As an ironic point, there are SystemC compilers for hardware that are becoming more and more crucial in large scale development for video algorithms and the like. The results tend to be difficult to formally verify (i.e. C code != Verilog out) and often inefficient or even not realizable in physical design, so you may need to go in and modify pieces heavily to be able to close timing. At your level and given the class of devices you're working on, it's quite premature to consider this, and I would strongly recommend to focus on the HDLs first. In fact, I don't even know if there's a university program for that software either.

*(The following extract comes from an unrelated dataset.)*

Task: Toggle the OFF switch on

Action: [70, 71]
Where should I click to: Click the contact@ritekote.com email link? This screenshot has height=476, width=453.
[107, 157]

My best advice here is to focus on learning digital design and VHDL first, then Verilog, then seeing how it applies to an FPGA kit (e.g. Altera Cyclone or maybe even MAX CPLD, or Xilinx Spartan) from a major vendor, then learn some of the other industry-standard EDA tools that work with their tools (e.g. Synplicity FPGA compiler, Mentor Modelsim waveform simulator for test benches and back-annotated (i.e. timing-aware) simulation, possibly some formal verification tools as well). This topic is way too big for even this post, and I feel like I'm swatting at a cloud of flies trying to get rid of them, but knowing FPGAs will greatly help your career since advances in process technology are making FPGAs more SoC like and cheaper all the time.